The single best word processor for Mac users does not exist. It’s the Bigfoot of Mac apps. It’s the Loch Nest Monster of Mac apps. It’s a Unicorn, a husband with a vacuum cleaner, an honest politician, a snipe. If it’s out there, a few billion people on planet earth have not been able to get a screenshot of it.
Why not? Literally, there are hundreds of word processors available from gargantuan feature overload in Microsoft Word, to the simplicity of TextEdit, to the wannabe word processor in Pages. Here’s yet another one, and this one is pretty good one.
Some who have conducted a similar search have gone back in time to those glory days of yesteryear with toolbars. Others lament the passing of once great and free writing tools which blessed Mac users with temptations of everlasting writing skills. My search, for now, has ended because I realize there is no such thing as the Mac’s best word processor. It’s a desire, not a reality; the inevitable consequence of different strokes for different folks.
I live. I write. For a few years I have used iA Writer on my Mac, iPad, and iPhone. It has just enough features to be pleasantly usable. It is not quite utterly simplistic. It lets me focus on writing and not on toolbars or floating palettes. It syncs my files– notes and documents– between Mac, iPad, iPhone.
Does this look more than vaguely familiar? Yes.
The familiar lefthand sidebar is where you manage notes, files, documents. For features beyond ordinary, iA Writer hands spelling, substitutions, grammar, syntax highlighting of “unnecessary adjectives, empty adverbs, weak verbs, and nominal style” with ease.

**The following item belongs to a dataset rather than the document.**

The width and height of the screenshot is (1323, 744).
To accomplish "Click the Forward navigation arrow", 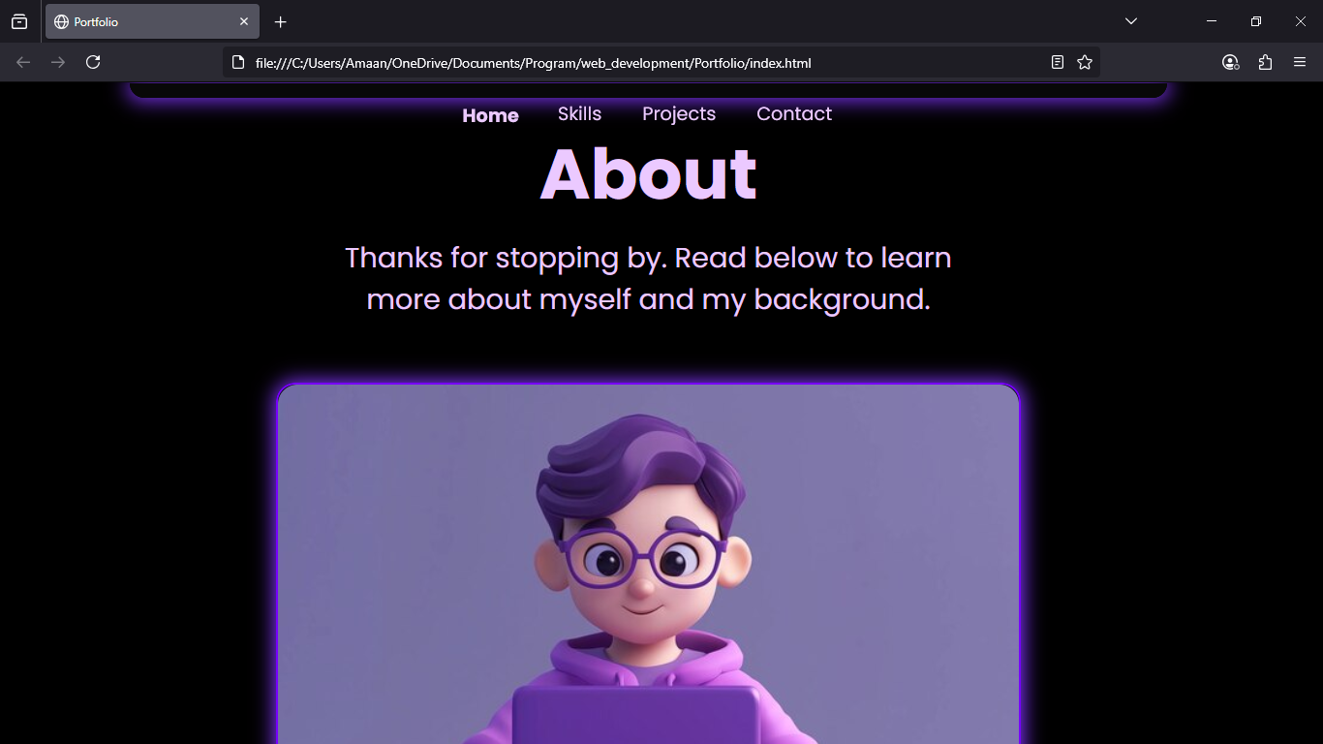I will pyautogui.click(x=58, y=62).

There’s no toolbar to worry about or clutter up the screen. On the surface, iA Writer is minimalist, yet it handles Markdown, Word documents conversion, custom typefaces for improved readability, automatic and real-time iCloud sync, full screen mode, and even workflow states.
As for the syntax features, which is more useful than I thought, it comes in English, French, German, Italian, Spanish, and more. That workflow function lets you adjust color and typeface to specific writing categories.
There are no frills here and you won’t pay a frilly price, Mac or iOS. What you get is a not-quite-simplistic writing tool that is instantly familiar and usable, but with just the right blend of what you need to write and not have to think about the tools while you’re writing.
To be honest about it, iA Writer feels more like Bean Lite than TextEdit; easier to use and with a less traditional interface, but just so, well, usable. Even for Android devices and Windows PCs.
What’s missing? Well, most of the features you’ll find in Pages or Microsoft Word, of course. But iA Writer now has a try-before-you-buy option for Mac users.